Что отражение? Оно было пустым. Лера могла подолгу стоять возле зеркала, рассматривая свое лицо. Волосы ее потускнели и блеклыми тонкими полосами обрамляли ее ввалившиеся в исхудавшее лицо щеки. Уголки рта ее были опущены, даже когда рот ее был чуть приоткрыт, а губы непроизвольно шевелились. Глаза, потемневшие и приобретшие какой-то пустой стеклянный вид, не выражали ничего. Даже когда она смотрела на себя угрюмо, опустив голову и устремив взгляд из-под бровей – они все равно, кажется, не выражали ничего.
Глаза – зеркало души. Это было понятно. Во всем были знаки, и ничего не бывает просто так.
Но где же в таком случае пребывала сейчас ее душа? Где застряла она, в какой западне, и не могла выбраться? Что происходит у нее внутри?
Когда Лера долго вглядывалась в зеркало, ее временами начинал посещать страх: а что, если у нее нет души? Что, если ее просто больше нет? Поэтому и глаза ее стали пустыми. Что, если как раз этим они и занимаются – вынимают из людей душу? Где же тогда ее душа? Кто она без нее, что от нее осталось?
– Лерка, опять ты тут торчишь? Что застыла – марш обратно.
В камеру.
Бездушные марионетки должны сидеть в столь же пустых, как и их сердца, камерах.
На данный момент времени в камере их находилось шесть – вместе с Лерой. Клавдия куда-то исчезла – просто в один из дней Екатерина Васильевна, поговорив с ней о чем-то вполголоса, вывела ее из комнаты и вернулась уже без нее. Не вернулась Клавдия ни в этот день, ни на следующий. Что-то подсказывало Лере, что девушка уже не вернется. Она не знала, куда та делась, но предполагала, что с ней случилось что-то плохое.
«Она умерла?» – отчаянно взывала Лера к доктору Громову, – «Ее убили?».
Голос доктора Громова отдавался откуда-то словно изнутри ее головы, разлетаясь эхом, покрывая поверхности ее мозга и растворяясь в нем.
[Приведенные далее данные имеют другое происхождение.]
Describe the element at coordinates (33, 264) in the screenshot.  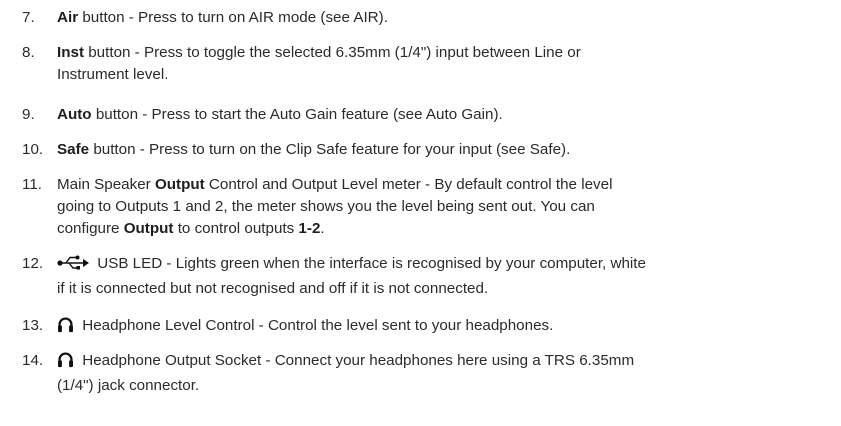
I see `item-number: 12.` at that location.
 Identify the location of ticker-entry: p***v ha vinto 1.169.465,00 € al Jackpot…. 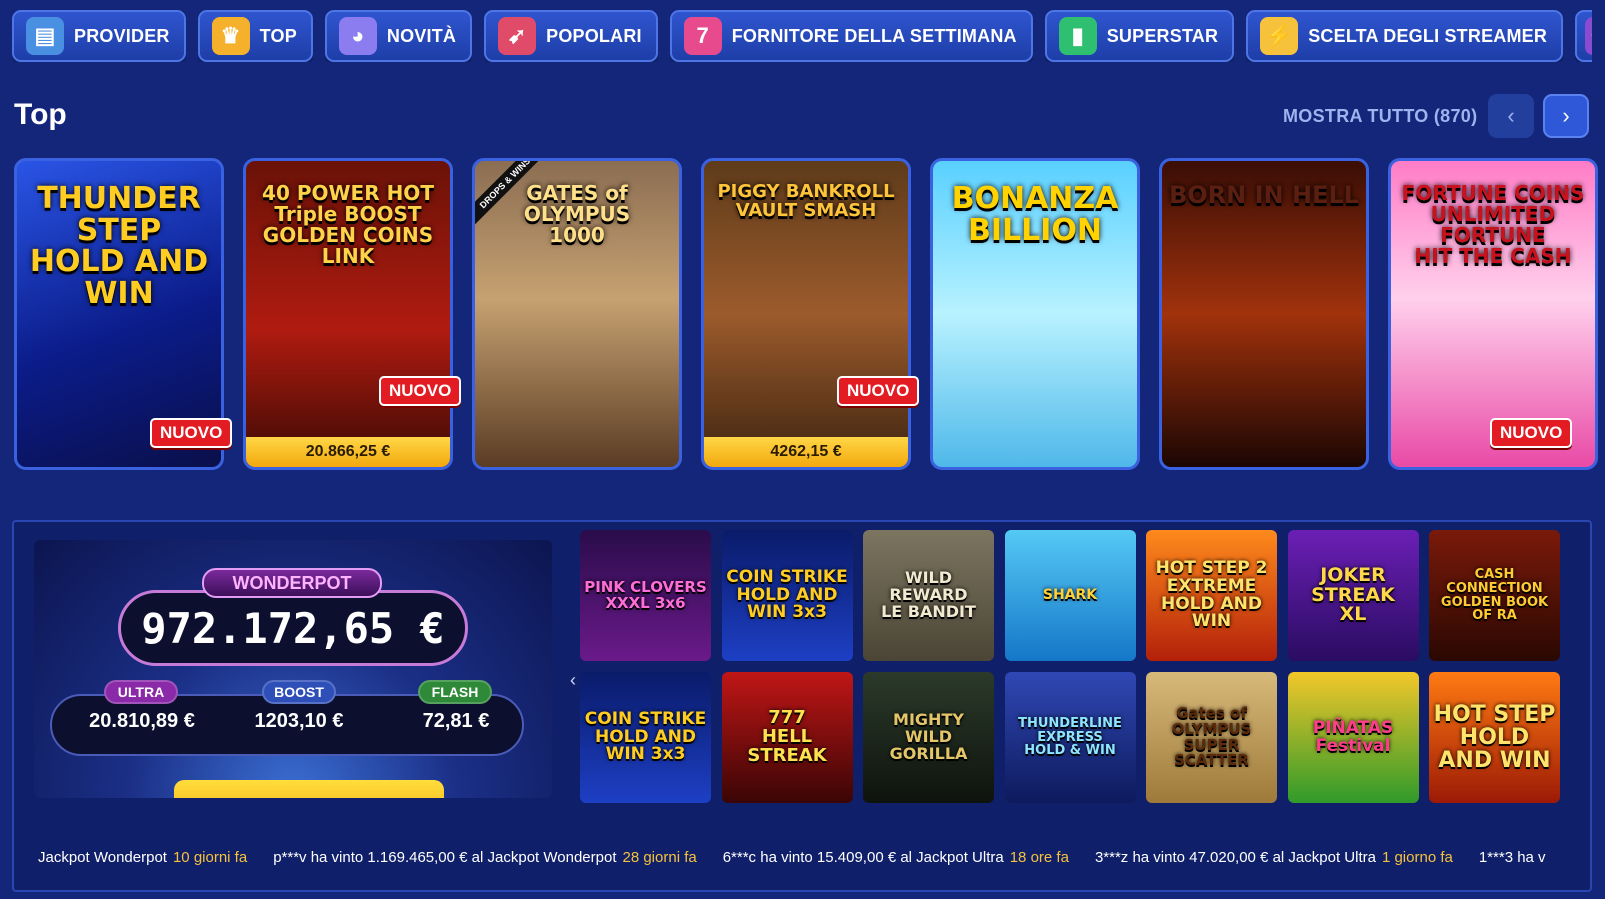
(485, 858).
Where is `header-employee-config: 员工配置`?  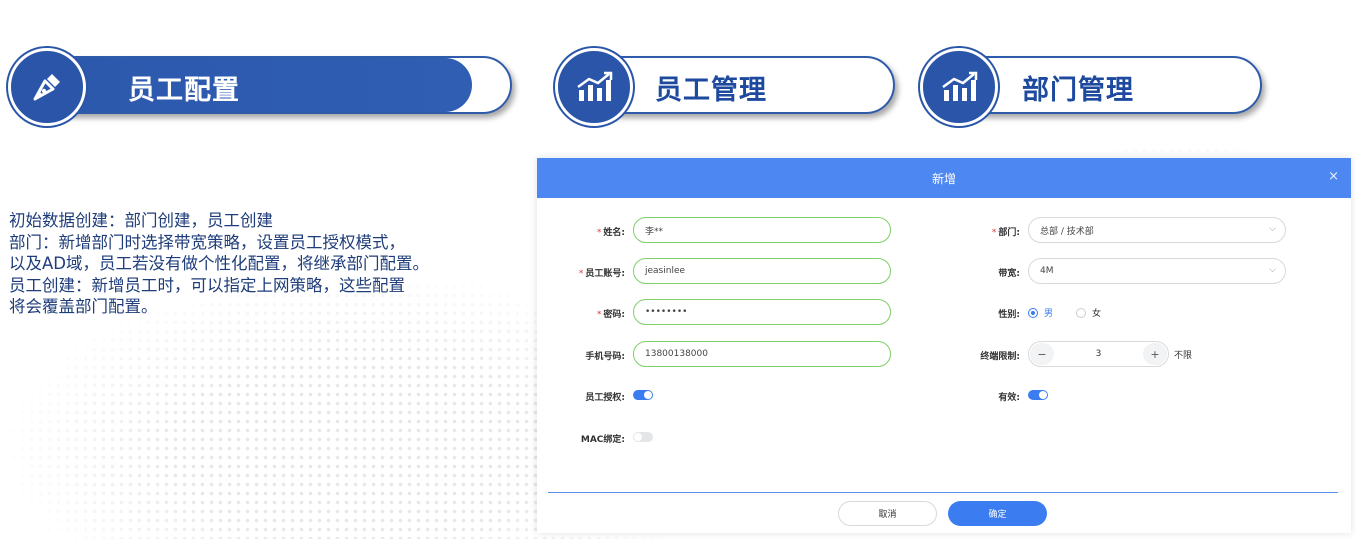 header-employee-config: 员工配置 is located at coordinates (260, 87).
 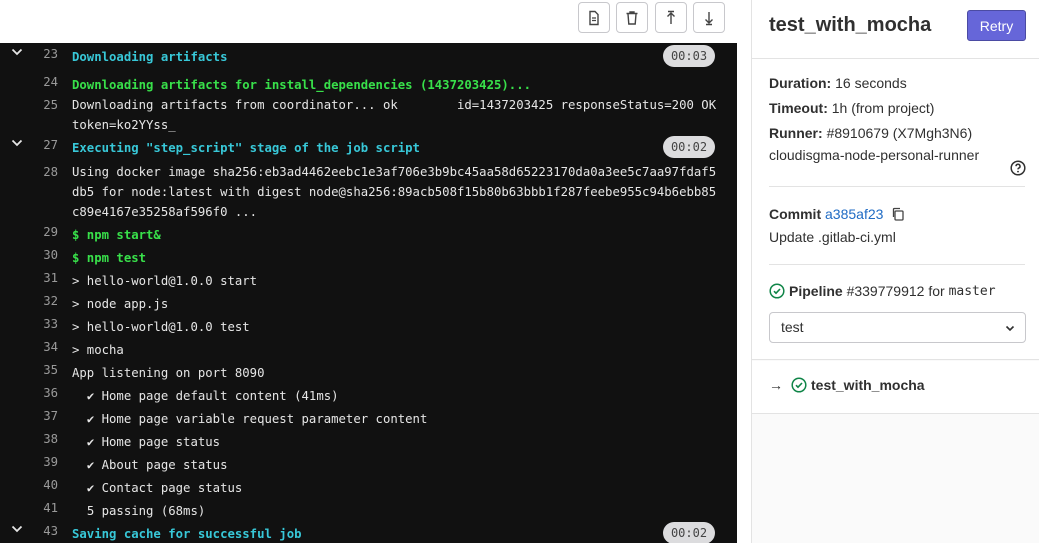 I want to click on log-line-number: 43, so click(x=43, y=531).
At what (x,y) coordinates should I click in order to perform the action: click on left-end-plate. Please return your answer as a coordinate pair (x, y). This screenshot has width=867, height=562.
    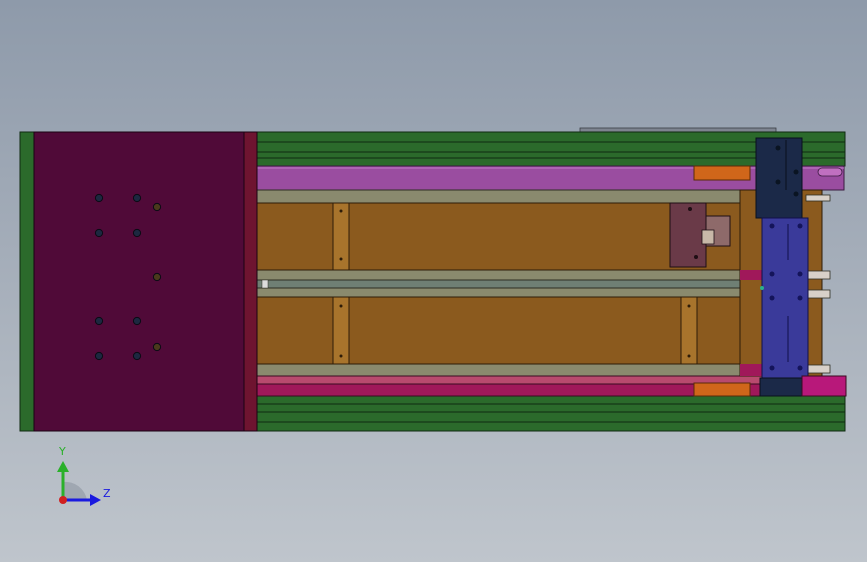
    Looking at the image, I should click on (138, 282).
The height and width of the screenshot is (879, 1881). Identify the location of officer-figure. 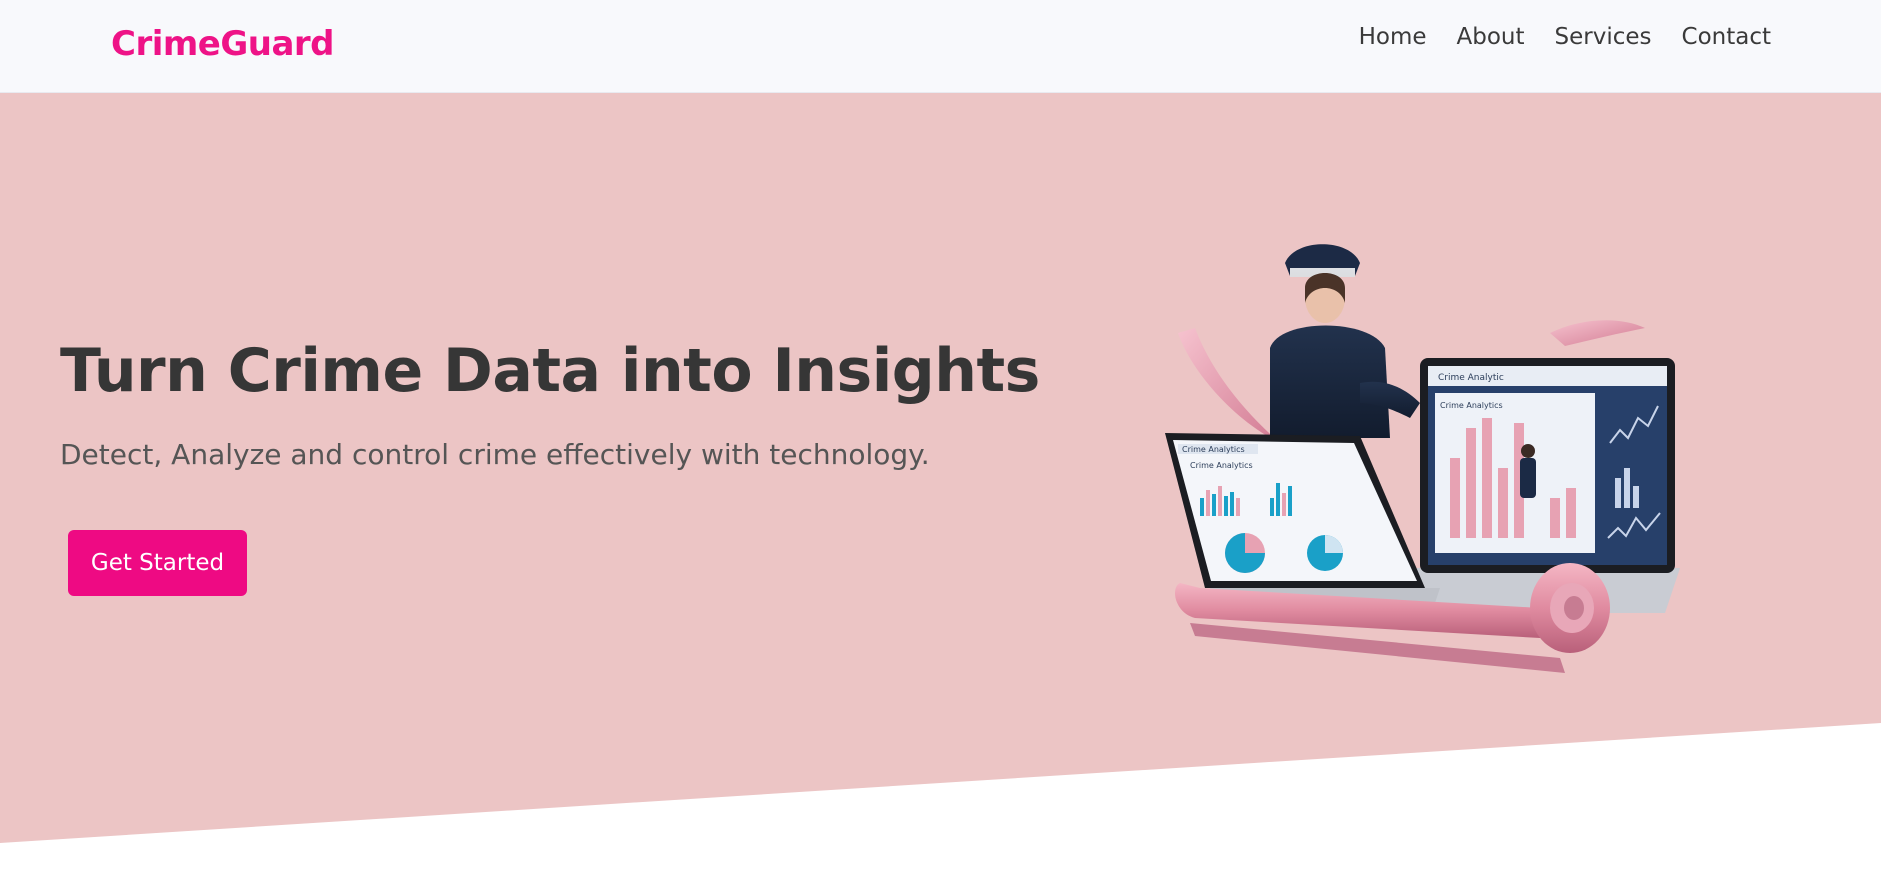
(1345, 341).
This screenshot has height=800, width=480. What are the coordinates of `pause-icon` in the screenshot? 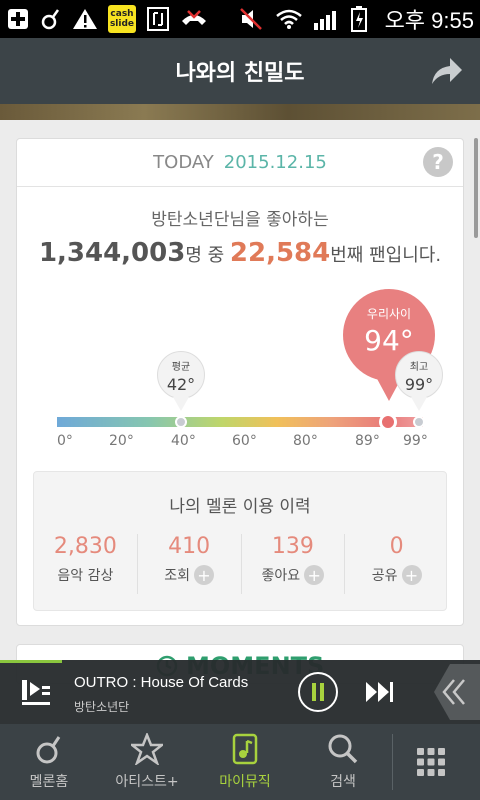 It's located at (318, 692).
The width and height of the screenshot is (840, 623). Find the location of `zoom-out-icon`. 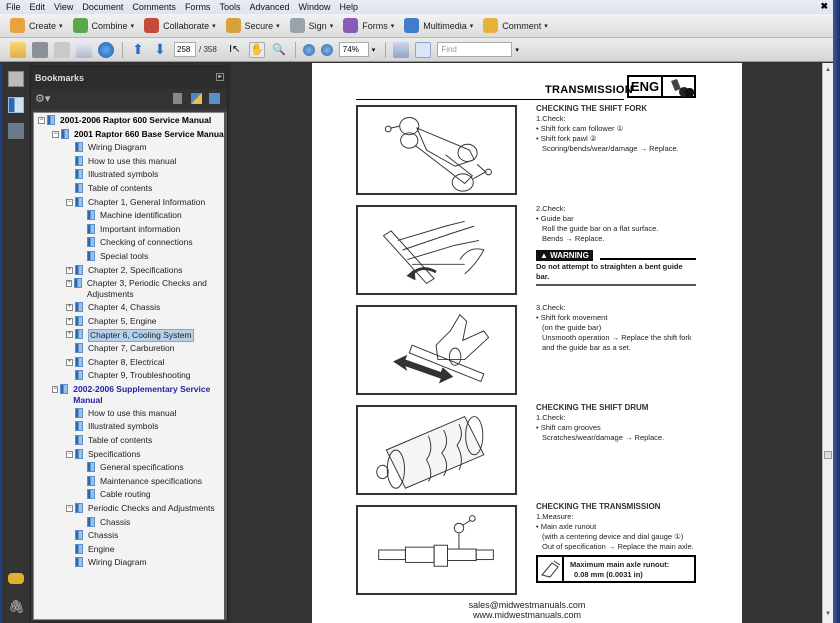

zoom-out-icon is located at coordinates (308, 50).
– Да. Клавдии больше нет. И я бы советовал тебе вести себя как можно тише, если не хочешь последовать ее примеру. Видишь, до чего доводит нескромное поведение.
Спорить с доктором Громовым в данном случае не возникало желания – по правде говоря, Клавдия действительно вела себя нескромно. День за днем она занималась исключительно тем, что приставала ко всем, кто попадался в поле ее зрения все с тем же вопросом:
– Ну расскажи мне что-нибудь интересное, а? Ведь ты расскажешь?
– Клавка, прекрати, – мягко пресекала ее возбужденный монолог Надзирательница, заходившая в их комнату, чтобы раздать градусники.
После замечания Клавдия, как правило, замолкала – и в этом, пожалуй, заключалось изменение в ее поведении за последнее время. Она уже не реагировала озлобленностью на указания относительно своей назойливости. Вместо того, чтобы тихо бормотать грубости себе под нос, напоминая окружающим, «кем она является» и «что они обязательно об этом пожалеют», она в большинстве случаев залезала на кровать и сидела там, молча раскачиваясь, с интересом окидывая взглядом всех присутствующих и кривя лицо в гримасе, напоминающей улыбку. Она была похожа на маленькую обезьянку – такой же вертлявой она была, такой же назойливой, такие же гримасы она строила, так же забавно пыталась привести в порядок свой внешний вид – расчесывала волосы она с той же сосредоточенностью, с какой обезьяна обычно выщипывает блох из шерсти товарища.